There is a large and ever-increasing class of young artists who are treading in the footsteps of the old masters, who grudge no time and spare no pains in the study of their hands, costumes, and every thing which will give finish and completeness to their work; but, on the other hand, there are still many who, to save themselves trouble, and perhaps misled by the present extraordinary popularity of Gainsborough, are satisfied with the most careless and weak treatment of all accessories in their pictures.
That these pictures are not often seen on the Academy walls is due to the rejecting power of the Council, and not to the non-existence of their authors.
Having thus, I trust, given you to understand that by the word “finish” I mean something quite different from mere smoothness or polish, I will now give you a few hints as to how the work of finishing a picture is to be accomplished.

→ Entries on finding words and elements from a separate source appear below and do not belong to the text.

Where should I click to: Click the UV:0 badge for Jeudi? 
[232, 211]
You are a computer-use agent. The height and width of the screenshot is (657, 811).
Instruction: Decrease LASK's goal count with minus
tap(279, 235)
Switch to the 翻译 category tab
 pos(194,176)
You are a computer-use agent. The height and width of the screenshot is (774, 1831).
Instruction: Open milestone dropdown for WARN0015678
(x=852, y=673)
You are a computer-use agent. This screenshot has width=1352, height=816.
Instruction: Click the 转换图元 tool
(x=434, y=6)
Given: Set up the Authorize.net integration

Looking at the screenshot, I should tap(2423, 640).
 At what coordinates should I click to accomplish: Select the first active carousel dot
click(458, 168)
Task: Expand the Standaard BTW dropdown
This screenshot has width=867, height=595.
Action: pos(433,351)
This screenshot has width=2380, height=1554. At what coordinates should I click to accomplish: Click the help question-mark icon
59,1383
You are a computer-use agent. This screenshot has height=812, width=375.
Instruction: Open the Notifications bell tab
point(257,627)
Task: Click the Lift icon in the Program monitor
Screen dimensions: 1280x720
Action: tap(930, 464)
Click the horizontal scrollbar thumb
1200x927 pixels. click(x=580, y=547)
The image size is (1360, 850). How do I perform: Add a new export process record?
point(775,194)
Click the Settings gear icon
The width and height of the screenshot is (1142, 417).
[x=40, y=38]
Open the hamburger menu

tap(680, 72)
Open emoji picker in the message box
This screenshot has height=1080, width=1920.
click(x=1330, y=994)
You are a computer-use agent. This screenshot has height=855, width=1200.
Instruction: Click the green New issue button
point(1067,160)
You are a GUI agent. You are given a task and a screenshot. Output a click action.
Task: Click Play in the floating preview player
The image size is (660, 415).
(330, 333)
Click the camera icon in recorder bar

It was the habit of Horace Vernet to make a very rough pen-and-ink sketch for his elaborate battle-pieces. He would then, without further preamble, have his models, and paint direct from them on to the blank canvas, finishing every thing as he went on.
When the whole canvas was covered, the picture was finished.
I remember, on one occasion, he painted a most gorgeous Arab saddle, holsters, stirrups, and all, and several weeks afterward painted the horse which bore it.
Cocked-hats, kepis, etc., he would knock off by the dozen, and then, when he could get his trooper models, he would paint the wearers. He was always, in the matter of finish, putting the cart before the horse. I don’t think that he did this intentionally, but he was of an impatient nature, and could not bear to sit idle, waiting for his sitters.
He was not a great colorist, like his contemporary Delacroix, nor a great draughtsman, like Flandrin, but his pictures have a manly, business-like look about them, and a homogeneous quality which is perfectly marvellous, considering the heterodox way in which they were put together.